Qutubuddin Ansari, the Gujarati tailor was back in the news recently. In the first instance of “fame”, the photograph of Ansari begging Hindu chauvinist rioters for his life was splashed across newspapers and magazines during the massacre of Muslims in Gujarat last year. It was reported recently that Ansari and his family have decided to leave Gujarat and settle down in distant West Bengal. He said, “It (Gujarat) is my desh, I was born there, and God willing, I will be able to go back there to celebrate Id with my family and friends later this year.”

Let us hope that God grants Ansari’s wish to go back to Gujarat to celebrate Id. Let us also think of hundreds of thousands of people belonging to different faiths and ethnicities who have been forced to leave their homes and resettle in strange places, involuntarily because they happened to belong to the “wrong” community. As I write this, several Sindhis, Kashmiris, Punjabis, Bengalis and other communities come to my mind.

Ritu Menon, the feminist and progressive author, publisher and activist of repute, writes poignantly about the older generation in her Punjabi family in the preface of the book, Borders and Boundaries: Women in India’s Partition (which she co-authored with Kamla Bhasin, a very respected feminist and progressive Indian activist). It is something that deserves to be quoted at length.

“For a long time, and certainly all the time that we were children, it was a word we heard every now and again uttered by some adult in conversation, sometimes in anger, sometimes bitterly, but mostly with sorrow, voice trailing off, a resigned shake of the head, a despairing flutter of the hands.

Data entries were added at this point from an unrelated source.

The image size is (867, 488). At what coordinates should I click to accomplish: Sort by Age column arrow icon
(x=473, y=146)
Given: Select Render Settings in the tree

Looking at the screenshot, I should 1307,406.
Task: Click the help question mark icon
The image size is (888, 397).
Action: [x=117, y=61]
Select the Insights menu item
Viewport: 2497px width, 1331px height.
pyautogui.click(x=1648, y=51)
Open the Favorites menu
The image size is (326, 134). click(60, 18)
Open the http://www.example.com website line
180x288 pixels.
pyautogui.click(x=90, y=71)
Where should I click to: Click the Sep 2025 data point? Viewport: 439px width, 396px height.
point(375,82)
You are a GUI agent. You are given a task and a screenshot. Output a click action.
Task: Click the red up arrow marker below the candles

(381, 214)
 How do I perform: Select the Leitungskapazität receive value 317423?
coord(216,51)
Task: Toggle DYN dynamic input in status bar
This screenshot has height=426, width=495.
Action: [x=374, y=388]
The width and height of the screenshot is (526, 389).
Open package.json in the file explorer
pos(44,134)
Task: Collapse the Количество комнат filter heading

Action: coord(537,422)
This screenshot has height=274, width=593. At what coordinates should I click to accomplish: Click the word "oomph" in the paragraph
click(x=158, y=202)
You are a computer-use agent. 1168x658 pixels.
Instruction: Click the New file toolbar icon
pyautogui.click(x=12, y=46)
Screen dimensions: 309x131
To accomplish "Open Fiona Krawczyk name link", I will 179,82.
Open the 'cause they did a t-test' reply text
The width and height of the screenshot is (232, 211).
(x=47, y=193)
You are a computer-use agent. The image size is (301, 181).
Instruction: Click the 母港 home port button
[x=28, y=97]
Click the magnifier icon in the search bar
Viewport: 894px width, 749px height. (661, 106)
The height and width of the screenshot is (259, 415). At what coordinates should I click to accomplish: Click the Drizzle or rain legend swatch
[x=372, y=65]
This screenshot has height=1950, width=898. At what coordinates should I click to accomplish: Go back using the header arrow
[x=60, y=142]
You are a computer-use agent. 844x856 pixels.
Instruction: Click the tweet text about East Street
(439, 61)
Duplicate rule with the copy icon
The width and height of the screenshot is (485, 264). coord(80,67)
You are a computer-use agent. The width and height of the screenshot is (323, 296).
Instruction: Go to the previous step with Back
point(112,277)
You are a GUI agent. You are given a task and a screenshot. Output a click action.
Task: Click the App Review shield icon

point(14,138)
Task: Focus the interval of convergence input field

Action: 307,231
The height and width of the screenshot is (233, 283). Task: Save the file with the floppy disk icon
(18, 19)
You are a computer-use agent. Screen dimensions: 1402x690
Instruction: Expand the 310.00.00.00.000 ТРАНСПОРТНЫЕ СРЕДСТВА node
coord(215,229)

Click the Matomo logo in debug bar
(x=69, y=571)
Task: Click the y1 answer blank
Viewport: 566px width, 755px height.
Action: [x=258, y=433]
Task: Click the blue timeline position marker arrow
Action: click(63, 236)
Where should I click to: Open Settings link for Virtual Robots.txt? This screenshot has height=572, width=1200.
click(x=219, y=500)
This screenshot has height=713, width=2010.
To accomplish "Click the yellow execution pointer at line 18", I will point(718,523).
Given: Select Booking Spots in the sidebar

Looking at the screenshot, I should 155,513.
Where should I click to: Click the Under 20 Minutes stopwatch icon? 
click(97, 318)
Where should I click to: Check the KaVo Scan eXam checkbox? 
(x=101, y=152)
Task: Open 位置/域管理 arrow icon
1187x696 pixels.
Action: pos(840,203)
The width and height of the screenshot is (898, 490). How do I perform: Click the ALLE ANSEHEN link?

All recollections were punctuated with “before partition” or “after partition”, marking the chronology of our family history.

“We learnt to recognize this in many ways, but always with a curious sense of detachment on our part. The determined set of my grandmother’s mouth as she remembered walking out of our house in Lahore, without so much as a backward glance; her unwavering bias against ‘Mussalmans’ and her extreme and vocal disapproval of my Muslim friends in college; the sweet nostalgia in my uncle’s voice as he recalled Faiz and Firaq and Government College, and recoiled at the soulless Hindi that had displaced the supple and mellifluous Urdu of his romantic youth; the endless recreation by my mother and aunts of Anarkali and the Mall and Kinnaird and Lawrence Gardens and…”

These are stories of belonging (as a Delhi-based interviewee in the same book said “My real home? ... the one at Sutar Mandi, Phullan wali Gali, Lahore…”) and loss not only of tangibles like property or jewellery but also of the sense of rootedness. Unfortunately, at least in India, we have done little to address this sorrow. People may wonder why it is necessary at all. There are two reasons, the first one looks towards the past and the second towards the present and the future.

For the first reason, let us ask ourselves why memory and nostalgia are important parts of human selves. To be able to remember with a sense of bittersweet feeling is, I believe, one of the God-given gifts to humankind. We own our memories and in a sense, the spaces these memories inhabit.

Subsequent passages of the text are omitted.